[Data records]
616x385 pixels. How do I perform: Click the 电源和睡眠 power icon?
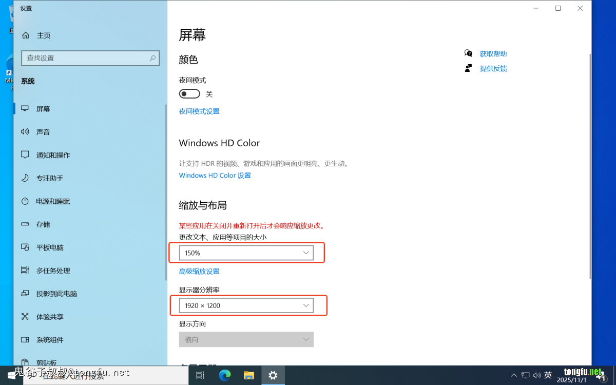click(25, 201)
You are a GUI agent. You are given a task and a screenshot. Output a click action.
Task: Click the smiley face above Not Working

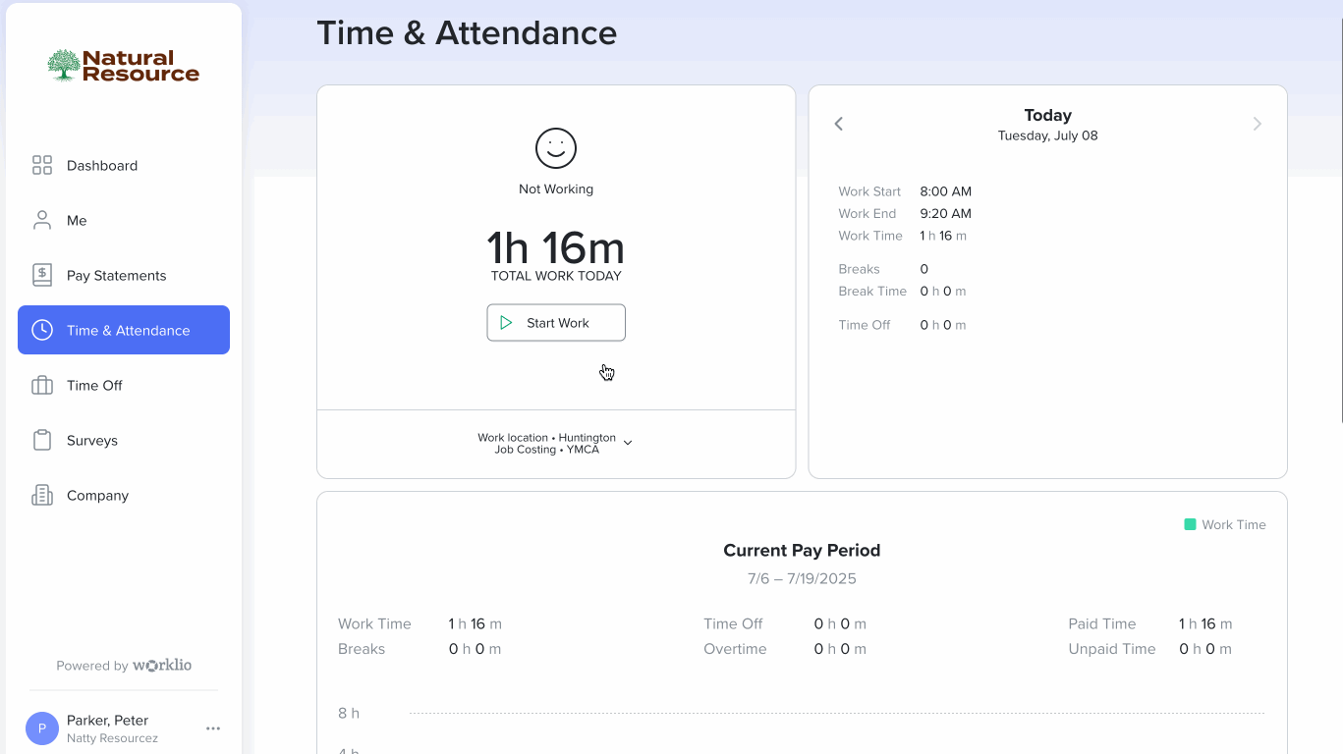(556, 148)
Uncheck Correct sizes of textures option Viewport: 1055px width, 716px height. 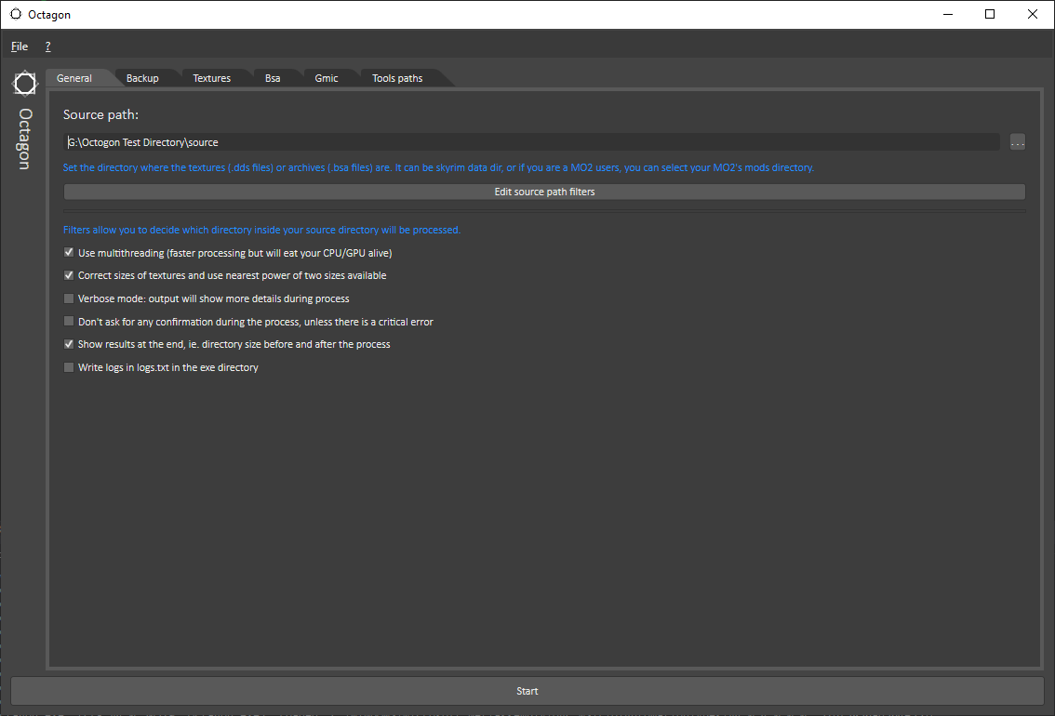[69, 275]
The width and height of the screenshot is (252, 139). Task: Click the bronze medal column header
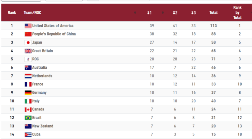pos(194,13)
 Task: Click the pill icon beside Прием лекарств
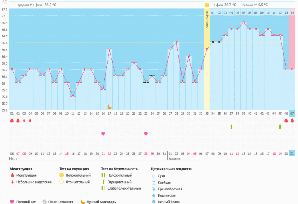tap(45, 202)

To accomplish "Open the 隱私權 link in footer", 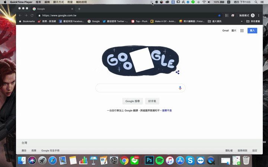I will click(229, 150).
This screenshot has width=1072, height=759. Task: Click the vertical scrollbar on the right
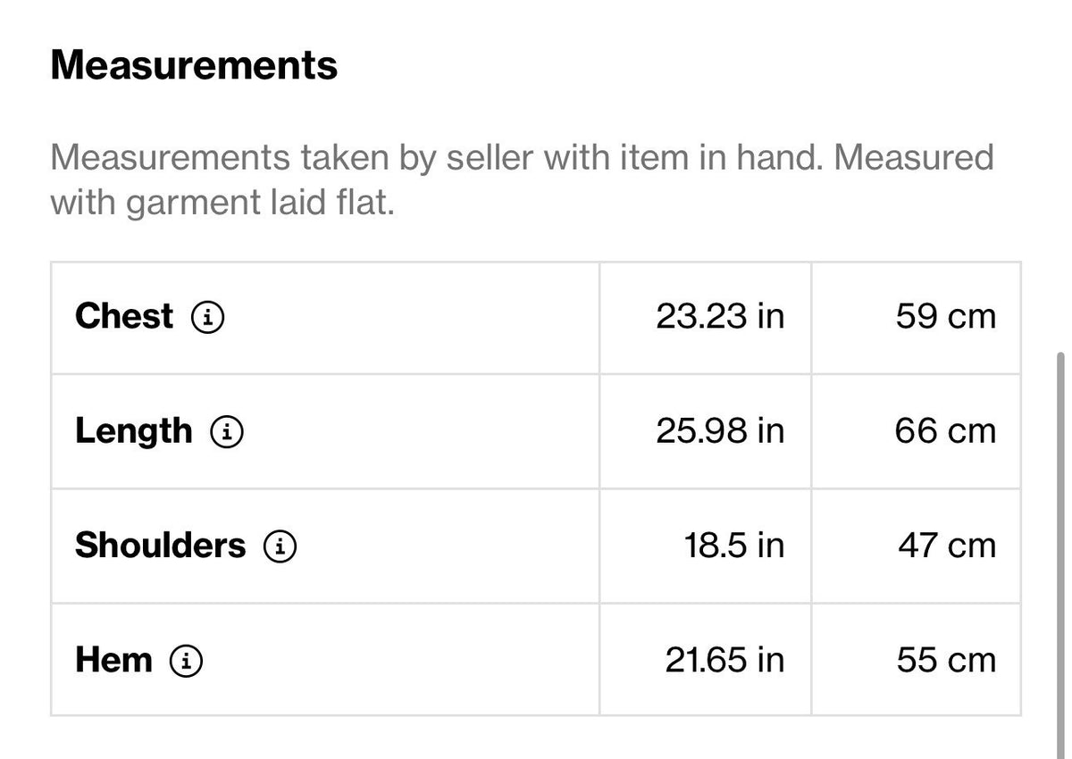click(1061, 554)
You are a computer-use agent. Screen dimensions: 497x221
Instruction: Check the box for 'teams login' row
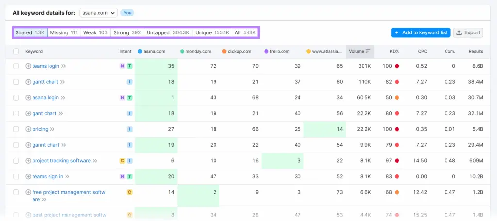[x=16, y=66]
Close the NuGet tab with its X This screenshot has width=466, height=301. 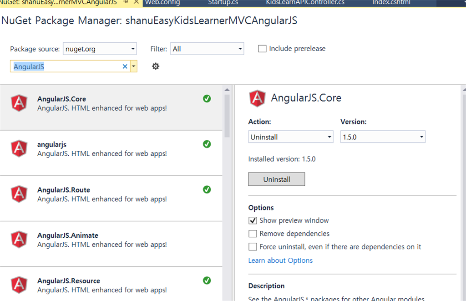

**Exercise objective**
Once the line containing "Instruction: Check the" is found, transcribe it and every line after it to the end of the records, exactly and with no pictures.

**Task output**
Instruction: Check the box for 'teams login' row
[x=16, y=66]
Close the NuGet tab with its X This screenshot has width=466, height=301. 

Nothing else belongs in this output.